> _MATERIAL TO PROCESS_:
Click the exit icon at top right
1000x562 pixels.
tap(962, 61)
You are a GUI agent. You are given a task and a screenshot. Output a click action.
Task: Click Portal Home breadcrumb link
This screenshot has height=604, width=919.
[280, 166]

> _TASK INSTRUCTIONS_:
Keeping each word as given, write out the material above.

> _SOLUTION BELOW_:
Click the exit icon at top right
1000x562 pixels.
tap(962, 61)
You are a GUI agent. You are given a task and a screenshot. Output a click action.
Task: Click Portal Home breadcrumb link
This screenshot has height=604, width=919.
[280, 166]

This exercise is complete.